(Dataset listing)
>> begin

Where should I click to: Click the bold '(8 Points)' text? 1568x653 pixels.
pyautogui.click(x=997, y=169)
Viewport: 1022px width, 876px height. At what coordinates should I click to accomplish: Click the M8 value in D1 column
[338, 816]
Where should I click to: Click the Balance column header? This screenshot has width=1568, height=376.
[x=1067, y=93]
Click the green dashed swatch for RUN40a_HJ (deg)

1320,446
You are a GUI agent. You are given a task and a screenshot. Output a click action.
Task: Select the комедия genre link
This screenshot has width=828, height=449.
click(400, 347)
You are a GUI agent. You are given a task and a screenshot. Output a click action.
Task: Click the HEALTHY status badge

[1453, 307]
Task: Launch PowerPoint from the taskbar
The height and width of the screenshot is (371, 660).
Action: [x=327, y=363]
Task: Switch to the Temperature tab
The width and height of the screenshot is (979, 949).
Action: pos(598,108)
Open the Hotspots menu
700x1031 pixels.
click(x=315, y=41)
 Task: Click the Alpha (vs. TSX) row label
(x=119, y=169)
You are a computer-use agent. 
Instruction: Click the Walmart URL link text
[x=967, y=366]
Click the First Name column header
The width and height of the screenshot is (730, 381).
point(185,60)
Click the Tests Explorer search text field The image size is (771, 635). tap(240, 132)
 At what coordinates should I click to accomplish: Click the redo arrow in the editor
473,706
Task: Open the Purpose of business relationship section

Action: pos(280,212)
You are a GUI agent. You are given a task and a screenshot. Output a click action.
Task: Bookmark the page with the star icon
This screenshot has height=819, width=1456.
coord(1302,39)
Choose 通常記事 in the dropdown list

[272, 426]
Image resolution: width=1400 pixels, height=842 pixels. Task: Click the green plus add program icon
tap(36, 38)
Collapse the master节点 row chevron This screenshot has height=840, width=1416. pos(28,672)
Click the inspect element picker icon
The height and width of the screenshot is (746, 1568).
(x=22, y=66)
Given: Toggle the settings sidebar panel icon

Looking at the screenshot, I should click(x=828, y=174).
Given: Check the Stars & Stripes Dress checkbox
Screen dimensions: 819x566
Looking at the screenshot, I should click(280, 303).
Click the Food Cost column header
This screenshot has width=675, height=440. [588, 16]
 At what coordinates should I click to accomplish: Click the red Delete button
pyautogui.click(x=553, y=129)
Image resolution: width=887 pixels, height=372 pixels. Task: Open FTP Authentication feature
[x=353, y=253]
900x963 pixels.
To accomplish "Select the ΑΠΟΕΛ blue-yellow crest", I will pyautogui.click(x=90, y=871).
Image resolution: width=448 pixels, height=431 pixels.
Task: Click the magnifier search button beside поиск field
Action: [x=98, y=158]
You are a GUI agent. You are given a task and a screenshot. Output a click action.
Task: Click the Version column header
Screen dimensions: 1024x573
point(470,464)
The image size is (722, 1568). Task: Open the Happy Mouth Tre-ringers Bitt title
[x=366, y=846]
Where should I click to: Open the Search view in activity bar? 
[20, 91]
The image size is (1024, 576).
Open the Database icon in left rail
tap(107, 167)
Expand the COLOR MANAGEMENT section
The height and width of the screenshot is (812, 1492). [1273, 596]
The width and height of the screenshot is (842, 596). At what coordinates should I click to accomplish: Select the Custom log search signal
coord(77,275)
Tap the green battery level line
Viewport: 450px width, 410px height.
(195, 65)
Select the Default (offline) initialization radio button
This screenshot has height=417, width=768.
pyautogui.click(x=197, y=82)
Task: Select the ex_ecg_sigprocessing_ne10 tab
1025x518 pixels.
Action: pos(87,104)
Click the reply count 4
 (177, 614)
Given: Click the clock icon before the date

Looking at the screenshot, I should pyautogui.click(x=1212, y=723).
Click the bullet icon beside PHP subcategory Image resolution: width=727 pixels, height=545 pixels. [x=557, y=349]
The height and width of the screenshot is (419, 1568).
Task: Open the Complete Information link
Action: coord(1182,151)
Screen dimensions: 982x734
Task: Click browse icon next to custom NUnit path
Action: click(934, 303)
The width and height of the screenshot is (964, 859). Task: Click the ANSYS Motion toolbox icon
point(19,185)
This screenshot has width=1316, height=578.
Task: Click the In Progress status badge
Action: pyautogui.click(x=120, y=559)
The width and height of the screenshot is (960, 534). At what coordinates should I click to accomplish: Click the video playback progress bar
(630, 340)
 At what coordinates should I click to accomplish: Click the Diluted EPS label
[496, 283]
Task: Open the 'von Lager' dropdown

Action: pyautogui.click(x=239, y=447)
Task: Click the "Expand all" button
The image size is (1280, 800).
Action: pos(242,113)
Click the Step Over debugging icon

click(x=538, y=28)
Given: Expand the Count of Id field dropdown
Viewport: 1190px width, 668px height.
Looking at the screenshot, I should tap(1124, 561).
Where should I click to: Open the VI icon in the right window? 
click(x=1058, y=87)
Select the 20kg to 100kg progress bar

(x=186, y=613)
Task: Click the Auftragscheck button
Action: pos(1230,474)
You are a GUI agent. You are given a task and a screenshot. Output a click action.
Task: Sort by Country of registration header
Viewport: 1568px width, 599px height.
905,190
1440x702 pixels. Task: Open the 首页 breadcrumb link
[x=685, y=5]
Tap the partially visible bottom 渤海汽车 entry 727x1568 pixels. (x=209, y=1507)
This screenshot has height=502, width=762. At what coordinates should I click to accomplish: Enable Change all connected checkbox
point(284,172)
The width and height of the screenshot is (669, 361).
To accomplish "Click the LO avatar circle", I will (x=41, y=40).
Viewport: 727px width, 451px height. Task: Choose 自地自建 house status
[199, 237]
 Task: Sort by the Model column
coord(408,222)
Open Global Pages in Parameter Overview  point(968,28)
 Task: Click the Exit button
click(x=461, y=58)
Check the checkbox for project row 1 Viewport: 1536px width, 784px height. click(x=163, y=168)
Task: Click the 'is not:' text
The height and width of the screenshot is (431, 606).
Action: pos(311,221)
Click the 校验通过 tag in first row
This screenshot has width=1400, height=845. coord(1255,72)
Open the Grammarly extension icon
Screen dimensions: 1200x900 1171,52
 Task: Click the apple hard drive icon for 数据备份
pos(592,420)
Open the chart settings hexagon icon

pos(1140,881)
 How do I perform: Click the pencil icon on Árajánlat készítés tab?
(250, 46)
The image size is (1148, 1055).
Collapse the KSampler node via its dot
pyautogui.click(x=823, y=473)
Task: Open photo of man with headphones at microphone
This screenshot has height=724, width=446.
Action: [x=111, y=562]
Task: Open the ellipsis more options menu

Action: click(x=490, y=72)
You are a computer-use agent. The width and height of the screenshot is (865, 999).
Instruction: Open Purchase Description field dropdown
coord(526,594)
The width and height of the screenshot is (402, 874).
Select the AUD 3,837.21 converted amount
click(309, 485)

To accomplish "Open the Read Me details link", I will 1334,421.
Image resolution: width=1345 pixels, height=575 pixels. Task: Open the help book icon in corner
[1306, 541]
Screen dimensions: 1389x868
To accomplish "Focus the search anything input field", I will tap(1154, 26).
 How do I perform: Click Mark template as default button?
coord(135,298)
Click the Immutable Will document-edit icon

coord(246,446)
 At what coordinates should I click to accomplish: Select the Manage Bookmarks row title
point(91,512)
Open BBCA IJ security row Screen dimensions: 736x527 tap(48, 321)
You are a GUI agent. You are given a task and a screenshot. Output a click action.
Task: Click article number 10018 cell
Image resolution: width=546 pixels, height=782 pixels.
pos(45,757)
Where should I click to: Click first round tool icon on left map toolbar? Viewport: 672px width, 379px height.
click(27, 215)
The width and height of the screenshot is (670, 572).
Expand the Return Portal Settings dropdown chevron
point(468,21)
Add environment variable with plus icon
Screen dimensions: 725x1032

>> end

WORK TO BE COMPLETED: Change every "GUI agent" in the listing to "interface agent", then write out the full listing with nothing else altered.

SOLUTION TO THIS TASK:
Where should I click to: Click the bold '(8 Points)' text? 1568x653 pixels.
pyautogui.click(x=997, y=169)
Viewport: 1022px width, 876px height. At what coordinates should I click to accomplish: Click the M8 value in D1 column
[338, 816]
Where should I click to: Click the Balance column header? This screenshot has width=1568, height=376.
[x=1067, y=93]
Click the green dashed swatch for RUN40a_HJ (deg)

1320,446
You are a interface agent. You are given a task and a screenshot. Output a click action.
Task: Select the комедия genre link
This screenshot has width=828, height=449.
click(400, 347)
You are a interface agent. You are given a task and a screenshot. Output a click action.
Task: Click the HEALTHY status badge

[1453, 307]
Task: Launch PowerPoint from the taskbar
The height and width of the screenshot is (371, 660).
Action: [x=327, y=363]
Task: Switch to the Temperature tab
The width and height of the screenshot is (979, 949).
Action: pos(598,108)
Open the Hotspots menu
700x1031 pixels.
click(x=315, y=41)
 Task: Click the Alpha (vs. TSX) row label
(x=119, y=169)
You are a computer-use agent. 
Instruction: Click the Walmart URL link text
[x=967, y=366]
Click the First Name column header
The width and height of the screenshot is (730, 381).
point(185,60)
Click the Tests Explorer search text field The image size is (771, 635). tap(240, 132)
 At what coordinates should I click to accomplish: Click the redo arrow in the editor
473,706
Task: Open the Purpose of business relationship section

Action: pos(280,212)
You are a interface agent. You are given a task and a screenshot. Output a click action.
Task: Bookmark the page with the star icon
This screenshot has height=819, width=1456.
coord(1302,39)
Choose 通常記事 in the dropdown list

[272, 426]
Image resolution: width=1400 pixels, height=842 pixels. Task: Click the green plus add program icon
tap(36, 38)
Collapse the master节点 row chevron This screenshot has height=840, width=1416. pos(28,672)
Click the inspect element picker icon
The height and width of the screenshot is (746, 1568).
(x=22, y=66)
Given: Toggle the settings sidebar panel icon

Looking at the screenshot, I should click(x=828, y=174).
Given: Check the Stars & Stripes Dress checkbox
Screen dimensions: 819x566
Looking at the screenshot, I should click(280, 303).
Click the Food Cost column header
This screenshot has width=675, height=440. [588, 16]
 At what coordinates should I click to accomplish: Click the red Delete button
pyautogui.click(x=553, y=129)
Image resolution: width=887 pixels, height=372 pixels. Task: Open FTP Authentication feature
[x=353, y=253]
900x963 pixels.
To accomplish "Select the ΑΠΟΕΛ blue-yellow crest", I will pyautogui.click(x=90, y=871).
Image resolution: width=448 pixels, height=431 pixels.
Task: Click the magnifier search button beside поиск field
Action: [x=98, y=158]
You are a interface agent. You are given a task and a screenshot. Output a click action.
Task: Click the Version column header
Screen dimensions: 1024x573
point(470,464)
The image size is (722, 1568). Task: Open the Happy Mouth Tre-ringers Bitt title
[x=366, y=846]
Where should I click to: Open the Search view in activity bar? 
[20, 91]
The image size is (1024, 576).
Open the Database icon in left rail
tap(107, 167)
Expand the COLOR MANAGEMENT section
The height and width of the screenshot is (812, 1492). [1273, 596]
The width and height of the screenshot is (842, 596). At what coordinates should I click to accomplish: Select the Custom log search signal
coord(77,275)
Tap the green battery level line
Viewport: 450px width, 410px height.
(195, 65)
Select the Default (offline) initialization radio button
This screenshot has height=417, width=768.
pyautogui.click(x=197, y=82)
Task: Select the ex_ecg_sigprocessing_ne10 tab
1025x518 pixels.
Action: pos(87,104)
Click the reply count 4
 (177, 614)
Given: Click the clock icon before the date

Looking at the screenshot, I should pyautogui.click(x=1212, y=723).
Click the bullet icon beside PHP subcategory Image resolution: width=727 pixels, height=545 pixels. [x=557, y=349]
The height and width of the screenshot is (419, 1568).
Task: Open the Complete Information link
Action: coord(1182,151)
Screen dimensions: 982x734
Task: Click browse icon next to custom NUnit path
Action: click(934, 303)
The width and height of the screenshot is (964, 859). Task: Click the ANSYS Motion toolbox icon
point(19,185)
This screenshot has width=1316, height=578.
Task: Click the In Progress status badge
Action: pyautogui.click(x=120, y=559)
The width and height of the screenshot is (960, 534). At what coordinates should I click to accomplish: Click the video playback progress bar
(630, 340)
 At what coordinates should I click to accomplish: Click the Diluted EPS label
[496, 283]
Task: Open the 'von Lager' dropdown

Action: pyautogui.click(x=239, y=447)
Task: Click the "Expand all" button
The image size is (1280, 800).
Action: pos(242,113)
Click the Step Over debugging icon

click(x=538, y=28)
Given: Expand the Count of Id field dropdown
Viewport: 1190px width, 668px height.
Looking at the screenshot, I should tap(1124, 561).
Where should I click to: Open the VI icon in the right window? 
click(x=1058, y=87)
Select the 20kg to 100kg progress bar

(x=186, y=613)
Task: Click the Auftragscheck button
Action: pos(1230,474)
You are a interface agent. You are given a task and a screenshot. Output a click action.
Task: Sort by Country of registration header
Viewport: 1568px width, 599px height.
905,190
1440x702 pixels. Task: Open the 首页 breadcrumb link
[x=685, y=5]
Tap the partially visible bottom 渤海汽车 entry 727x1568 pixels. (x=209, y=1507)
This screenshot has height=502, width=762. At what coordinates should I click to accomplish: Enable Change all connected checkbox
point(284,172)
The width and height of the screenshot is (669, 361).
To accomplish "Click the LO avatar circle", I will (x=41, y=40).
Viewport: 727px width, 451px height. Task: Choose 自地自建 house status
[199, 237]
 Task: Sort by the Model column
coord(408,222)
Open Global Pages in Parameter Overview  point(968,28)
 Task: Click the Exit button
click(x=461, y=58)
Check the checkbox for project row 1 Viewport: 1536px width, 784px height. click(x=163, y=168)
Task: Click the 'is not:' text
The height and width of the screenshot is (431, 606).
Action: pos(311,221)
Click the 校验通过 tag in first row
This screenshot has width=1400, height=845. coord(1255,72)
Open the Grammarly extension icon
Screen dimensions: 1200x900 1171,52
 Task: Click the apple hard drive icon for 数据备份
pos(592,420)
Open the chart settings hexagon icon

pos(1140,881)
 How do I perform: Click the pencil icon on Árajánlat készítés tab?
(250, 46)
The image size is (1148, 1055).
Collapse the KSampler node via its dot
pyautogui.click(x=823, y=473)
Task: Open photo of man with headphones at microphone
This screenshot has height=724, width=446.
Action: [x=111, y=562]
Task: Open the ellipsis more options menu

Action: click(x=490, y=72)
You are a computer-use agent. The width and height of the screenshot is (865, 999).
Instruction: Open Purchase Description field dropdown
coord(526,594)
The width and height of the screenshot is (402, 874).
Select the AUD 3,837.21 converted amount
click(309, 485)

To accomplish "Open the Read Me details link", I will 1334,421.
Image resolution: width=1345 pixels, height=575 pixels. Task: Open the help book icon in corner
[1306, 541]
Screen dimensions: 1389x868
To accomplish "Focus the search anything input field", I will tap(1154, 26).
 How do I perform: Click Mark template as default button?
coord(135,298)
Click the Immutable Will document-edit icon

coord(246,446)
 At what coordinates should I click to accomplish: Select the Manage Bookmarks row title
point(91,512)
Open BBCA IJ security row Screen dimensions: 736x527 tap(48, 321)
You are a interface agent. You are given a task and a screenshot. Output a click action.
Task: Click article number 10018 cell
Image resolution: width=546 pixels, height=782 pixels.
pos(45,757)
Where should I click to: Click first round tool icon on left map toolbar? Viewport: 672px width, 379px height.
click(27, 215)
The width and height of the screenshot is (670, 572).
Expand the Return Portal Settings dropdown chevron
point(468,21)
Add environment variable with plus icon
Screen dimensions: 725x1032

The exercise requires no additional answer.